Não se trata, contudo, de trocar um guia de cego por outro. Trata-se, sim, de estar aberto a tudo, sem preconceitos – e, em primeiro lugar, ler aqueles que nos antecederam, e cuja obra foi testada por gerações.

Não é o que acontece na universidade. O adjetivo que mais ouvi nos dois cursos de Letras que frequentei foi “superado”. “Fulano está superado”, decretava o arrogante catedrático. “Essa análise está superada”, grunhia a professora. “Como você pode perder tempo com esse autor superado?”, perguntou-me a prosélita do Departamento de Semiótica ao perceber que eu lia Albert Thibaudet. A universidade vive, assim, sob uma censura camuflada, procurando mais catequisar do que abrir consciências. E pobres dos que se afastam do redil! Um longo e doloroso calvário os aguarda, afinal – esse é outro dos chavões que cansei de ouvir –, “precisamos estar inseridos na modernidade”, ou seja, devemos ser cada vez mais provincianos.

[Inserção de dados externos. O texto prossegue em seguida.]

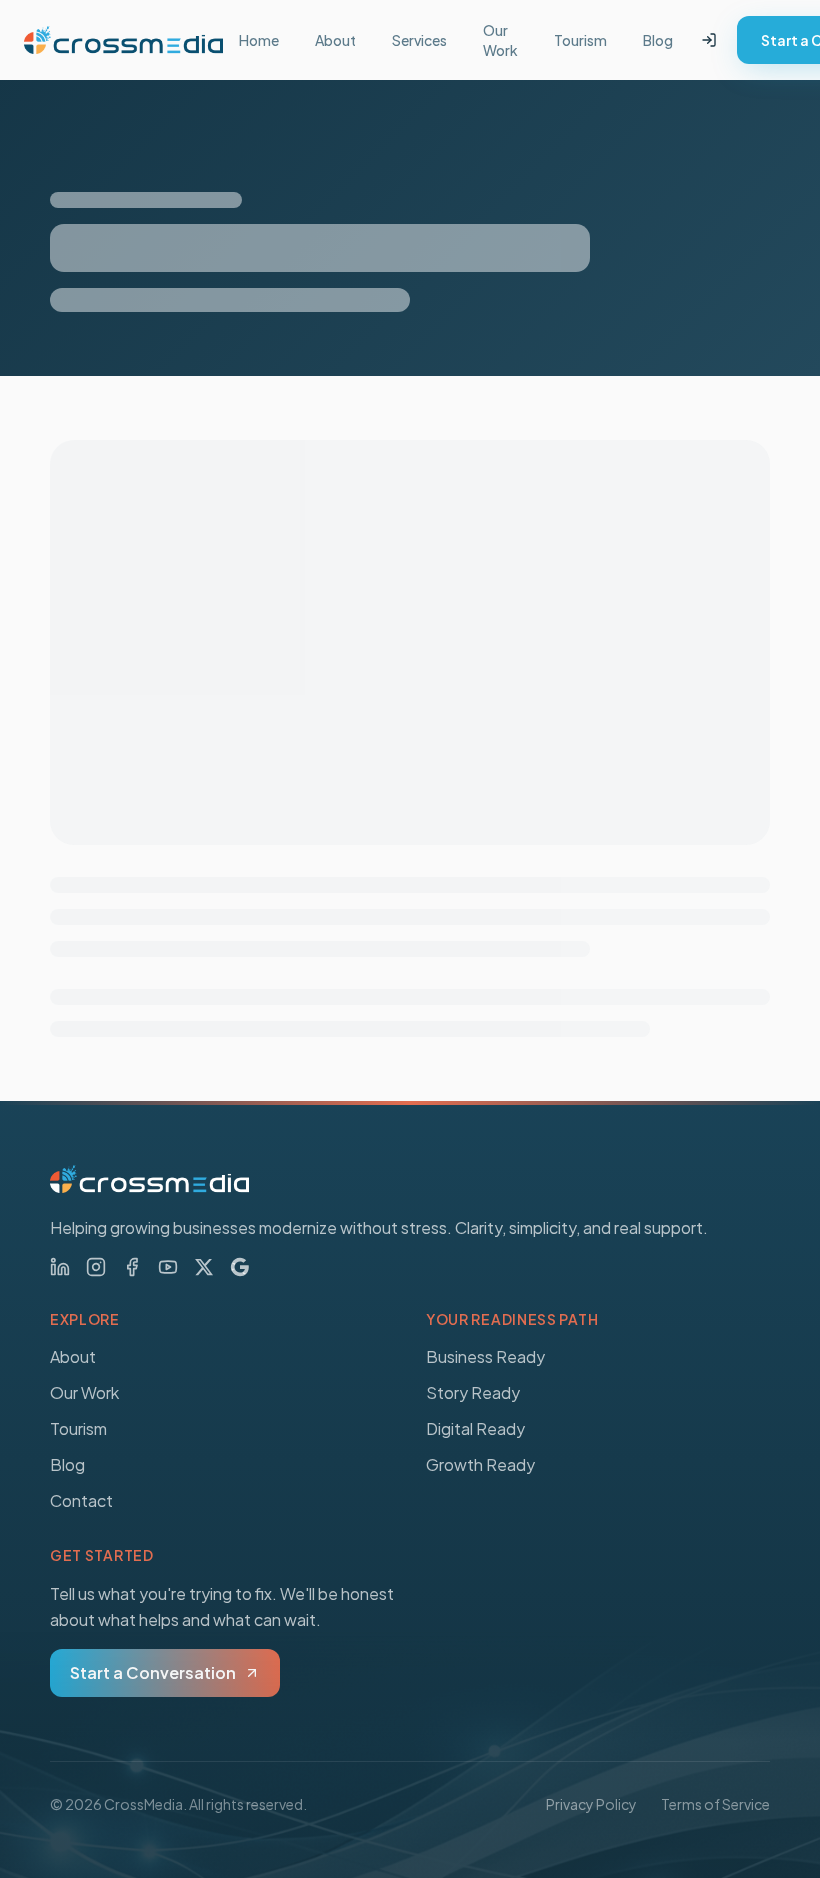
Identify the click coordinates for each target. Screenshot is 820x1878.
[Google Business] (240, 1267)
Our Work (500, 40)
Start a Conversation (153, 1672)
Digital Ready (475, 1428)
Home (259, 40)
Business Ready (485, 1356)
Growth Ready (480, 1464)
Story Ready (473, 1392)
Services (419, 40)
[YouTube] (168, 1267)
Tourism (580, 40)
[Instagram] (96, 1267)
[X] (204, 1267)
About (335, 40)
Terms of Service (715, 1804)
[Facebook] (132, 1267)
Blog (658, 40)
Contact (81, 1500)
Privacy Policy (591, 1804)
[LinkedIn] (60, 1267)
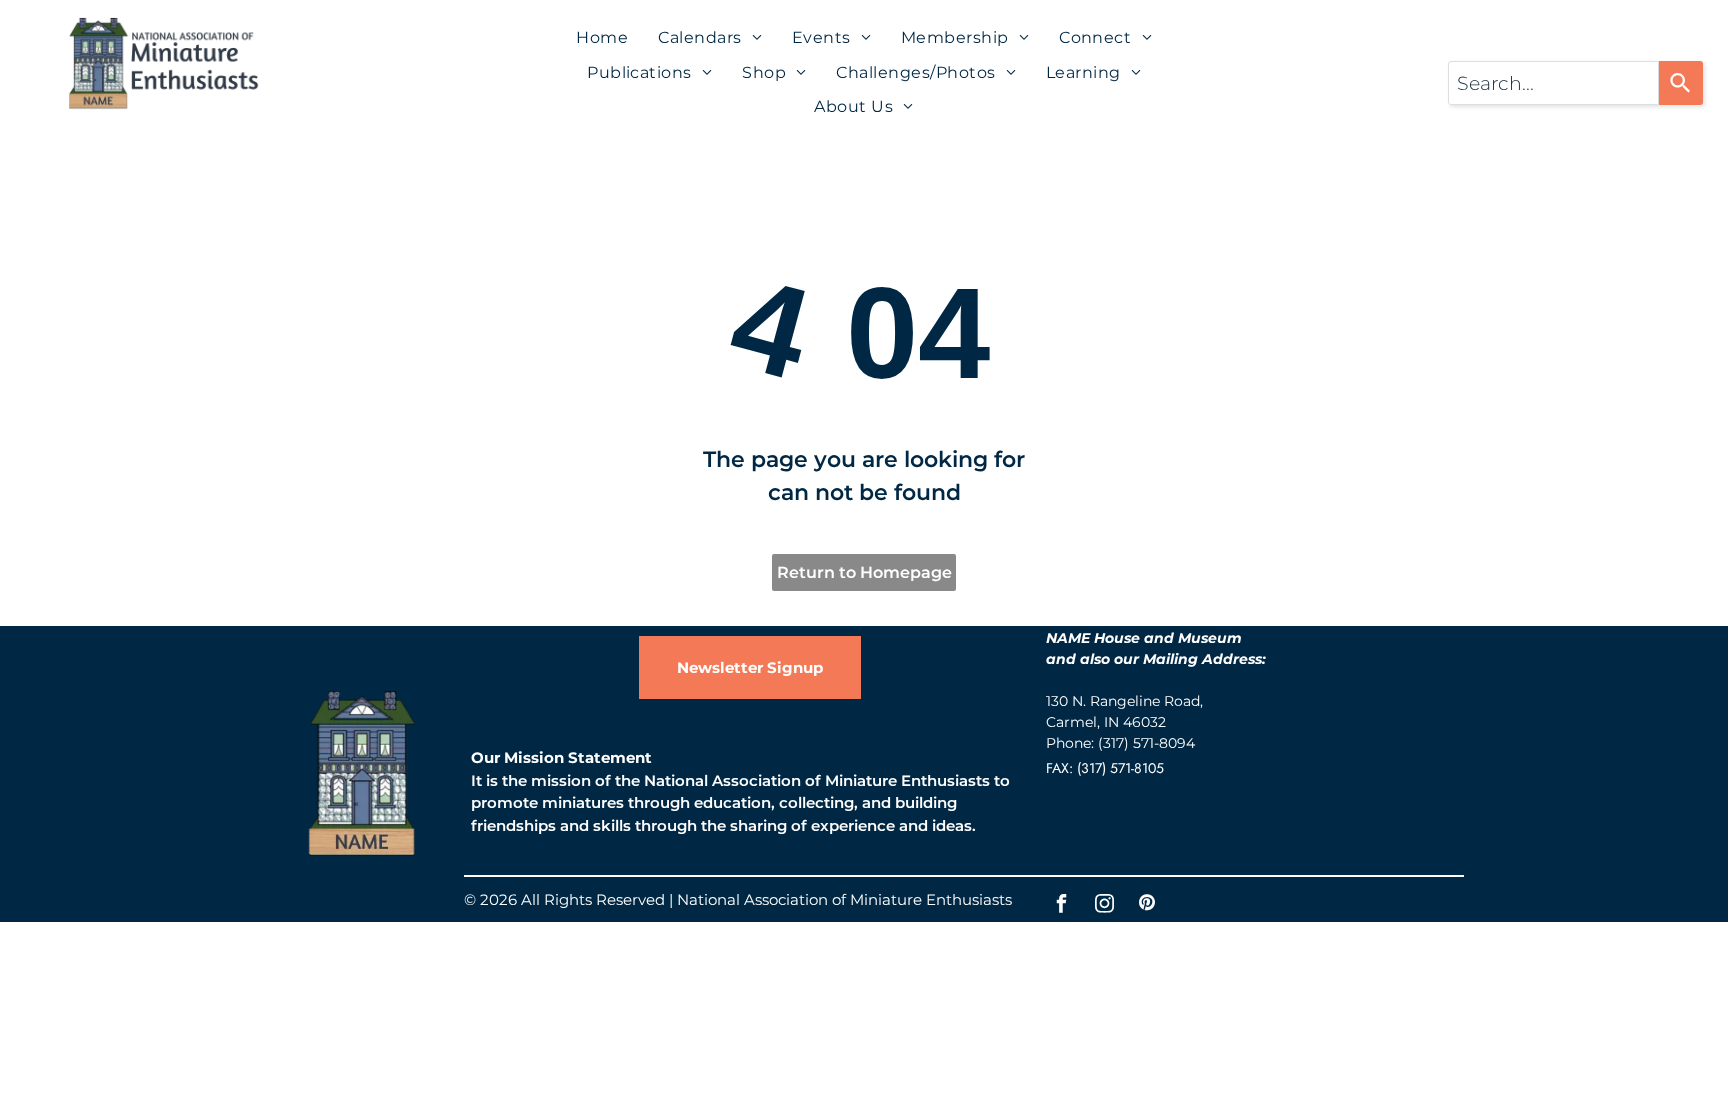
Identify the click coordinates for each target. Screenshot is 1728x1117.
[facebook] (1061, 905)
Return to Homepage (864, 572)
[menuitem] (602, 38)
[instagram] (1104, 905)
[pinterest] (1147, 905)
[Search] (1681, 83)
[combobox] (1553, 83)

A origem do problema, no entanto, é anterior aos cursos universitários. O que dizer de um aluno que termina o ensino médio sem jamais ter lido um poema de Catulo? Que jamais tenha ouvido falar de Heráclito? Pode parecer absurdo pensar nesses nomes quando a escola mal alfabetiza, mas a recente polêmica em torno dos livros adotados nos colégios paulistas mostra o descaso, a ignorância e o desvirtuamento dos responsáveis pela escolha das obras. Eles não são apenas provincianos; são filisteus.

Apartados da tradição, da nossa melhor herança cultural, os jovens podem viver sem grandes problemas – como de fato vivem –, mas terão um número reduzido de instrumentos para lidar com suas dúvidas e seus temores; e, menos sábios, celebrarão a mediocridade todos os dias, certos de viverem no melhor dos mundos.